### Given records
::::::::::

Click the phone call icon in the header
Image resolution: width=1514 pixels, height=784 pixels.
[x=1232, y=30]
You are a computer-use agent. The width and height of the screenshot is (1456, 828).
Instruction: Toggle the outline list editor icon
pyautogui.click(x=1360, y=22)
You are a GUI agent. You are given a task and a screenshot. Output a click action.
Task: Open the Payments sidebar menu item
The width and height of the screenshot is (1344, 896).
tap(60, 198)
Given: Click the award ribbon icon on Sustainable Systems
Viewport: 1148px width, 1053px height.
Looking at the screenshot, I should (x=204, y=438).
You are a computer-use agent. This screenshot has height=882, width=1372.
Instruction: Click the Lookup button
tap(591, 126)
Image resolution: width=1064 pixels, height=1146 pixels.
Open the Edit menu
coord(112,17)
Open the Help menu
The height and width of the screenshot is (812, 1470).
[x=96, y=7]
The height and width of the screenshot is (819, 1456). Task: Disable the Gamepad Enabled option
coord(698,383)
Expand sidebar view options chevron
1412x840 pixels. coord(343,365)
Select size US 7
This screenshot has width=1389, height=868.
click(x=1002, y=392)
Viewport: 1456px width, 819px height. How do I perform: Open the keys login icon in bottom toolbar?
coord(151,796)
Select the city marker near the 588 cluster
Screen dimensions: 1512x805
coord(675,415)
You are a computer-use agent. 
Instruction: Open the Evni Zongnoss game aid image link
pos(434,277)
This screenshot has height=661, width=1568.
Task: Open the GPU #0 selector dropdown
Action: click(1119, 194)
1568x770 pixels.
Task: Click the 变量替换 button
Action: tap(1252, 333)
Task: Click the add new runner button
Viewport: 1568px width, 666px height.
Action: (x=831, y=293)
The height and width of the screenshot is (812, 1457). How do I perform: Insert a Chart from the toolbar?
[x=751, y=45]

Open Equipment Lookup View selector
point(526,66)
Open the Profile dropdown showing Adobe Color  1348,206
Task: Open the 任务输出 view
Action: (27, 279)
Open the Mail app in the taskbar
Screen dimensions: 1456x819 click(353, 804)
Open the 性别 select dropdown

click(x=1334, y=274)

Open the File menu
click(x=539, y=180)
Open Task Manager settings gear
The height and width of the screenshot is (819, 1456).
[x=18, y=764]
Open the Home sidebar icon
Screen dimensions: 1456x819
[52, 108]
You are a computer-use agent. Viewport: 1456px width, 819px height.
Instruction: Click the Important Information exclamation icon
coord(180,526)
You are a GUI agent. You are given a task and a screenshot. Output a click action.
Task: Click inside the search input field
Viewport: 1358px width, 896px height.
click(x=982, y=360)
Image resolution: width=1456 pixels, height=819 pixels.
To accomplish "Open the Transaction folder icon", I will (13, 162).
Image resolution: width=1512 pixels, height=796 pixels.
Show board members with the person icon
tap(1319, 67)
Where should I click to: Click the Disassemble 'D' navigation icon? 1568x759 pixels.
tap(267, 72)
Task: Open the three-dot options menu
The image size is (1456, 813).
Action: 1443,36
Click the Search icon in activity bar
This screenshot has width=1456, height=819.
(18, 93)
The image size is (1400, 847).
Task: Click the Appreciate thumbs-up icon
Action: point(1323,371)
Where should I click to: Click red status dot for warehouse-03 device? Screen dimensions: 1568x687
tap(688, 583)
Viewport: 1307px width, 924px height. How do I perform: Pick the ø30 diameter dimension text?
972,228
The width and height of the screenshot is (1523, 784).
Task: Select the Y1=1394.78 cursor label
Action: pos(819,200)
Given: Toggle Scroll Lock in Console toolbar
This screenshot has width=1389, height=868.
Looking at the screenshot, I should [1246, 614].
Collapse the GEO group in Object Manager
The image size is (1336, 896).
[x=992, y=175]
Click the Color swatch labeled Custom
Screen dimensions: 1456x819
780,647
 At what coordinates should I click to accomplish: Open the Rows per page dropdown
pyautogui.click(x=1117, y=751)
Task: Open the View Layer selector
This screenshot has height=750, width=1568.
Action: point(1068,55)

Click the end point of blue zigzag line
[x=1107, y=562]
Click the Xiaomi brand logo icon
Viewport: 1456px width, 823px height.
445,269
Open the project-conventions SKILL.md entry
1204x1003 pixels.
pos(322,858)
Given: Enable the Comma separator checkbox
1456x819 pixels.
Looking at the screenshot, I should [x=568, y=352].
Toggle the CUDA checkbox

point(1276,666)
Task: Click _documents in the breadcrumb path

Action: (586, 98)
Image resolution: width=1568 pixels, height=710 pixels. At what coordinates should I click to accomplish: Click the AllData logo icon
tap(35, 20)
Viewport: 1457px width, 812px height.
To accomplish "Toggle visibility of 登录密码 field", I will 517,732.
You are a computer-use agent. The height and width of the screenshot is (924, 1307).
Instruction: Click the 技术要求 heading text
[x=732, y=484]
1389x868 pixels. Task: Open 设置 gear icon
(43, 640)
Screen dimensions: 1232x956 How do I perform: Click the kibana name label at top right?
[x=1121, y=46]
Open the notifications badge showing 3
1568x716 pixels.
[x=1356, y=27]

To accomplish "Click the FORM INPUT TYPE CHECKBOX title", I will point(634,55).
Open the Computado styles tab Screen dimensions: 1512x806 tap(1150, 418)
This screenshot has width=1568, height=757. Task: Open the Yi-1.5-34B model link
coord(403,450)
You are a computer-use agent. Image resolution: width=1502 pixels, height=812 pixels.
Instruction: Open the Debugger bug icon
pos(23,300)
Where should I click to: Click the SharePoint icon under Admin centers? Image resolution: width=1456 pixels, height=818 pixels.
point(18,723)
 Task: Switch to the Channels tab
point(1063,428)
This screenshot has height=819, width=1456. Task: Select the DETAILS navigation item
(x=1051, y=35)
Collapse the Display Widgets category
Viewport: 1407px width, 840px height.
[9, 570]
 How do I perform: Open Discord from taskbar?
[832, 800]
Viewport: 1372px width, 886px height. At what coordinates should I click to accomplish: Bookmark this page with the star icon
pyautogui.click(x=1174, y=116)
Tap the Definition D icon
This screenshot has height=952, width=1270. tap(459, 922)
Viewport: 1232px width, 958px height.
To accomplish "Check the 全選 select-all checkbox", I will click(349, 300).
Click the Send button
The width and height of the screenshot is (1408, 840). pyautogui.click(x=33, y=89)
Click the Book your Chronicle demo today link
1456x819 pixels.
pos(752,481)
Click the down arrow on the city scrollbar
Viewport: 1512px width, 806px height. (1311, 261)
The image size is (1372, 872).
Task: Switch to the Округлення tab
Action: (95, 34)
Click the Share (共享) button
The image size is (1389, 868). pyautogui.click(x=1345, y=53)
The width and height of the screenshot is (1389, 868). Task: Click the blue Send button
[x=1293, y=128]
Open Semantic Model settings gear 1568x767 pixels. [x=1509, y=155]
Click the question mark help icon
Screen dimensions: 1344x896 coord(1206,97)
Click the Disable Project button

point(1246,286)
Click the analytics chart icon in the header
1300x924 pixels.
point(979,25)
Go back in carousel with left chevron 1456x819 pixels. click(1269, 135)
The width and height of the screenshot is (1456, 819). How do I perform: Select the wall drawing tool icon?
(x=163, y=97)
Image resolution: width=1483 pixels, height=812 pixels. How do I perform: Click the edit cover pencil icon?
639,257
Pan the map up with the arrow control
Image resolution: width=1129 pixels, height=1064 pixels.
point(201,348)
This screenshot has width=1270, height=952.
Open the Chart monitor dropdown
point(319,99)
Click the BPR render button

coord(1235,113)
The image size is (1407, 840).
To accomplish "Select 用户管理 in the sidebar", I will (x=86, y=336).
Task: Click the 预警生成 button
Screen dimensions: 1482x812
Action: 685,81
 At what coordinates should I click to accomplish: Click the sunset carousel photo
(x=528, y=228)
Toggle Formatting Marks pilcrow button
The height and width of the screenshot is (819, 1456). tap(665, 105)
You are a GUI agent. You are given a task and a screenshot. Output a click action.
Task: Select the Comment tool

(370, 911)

::::::::::

### How to complete this task
Filter the listing for the word "field" and copy each line that has it.

### Answer to this task
Task: Click inside the search input field
To accomplish "Toggle visibility of 登录密码 field", I will 517,732.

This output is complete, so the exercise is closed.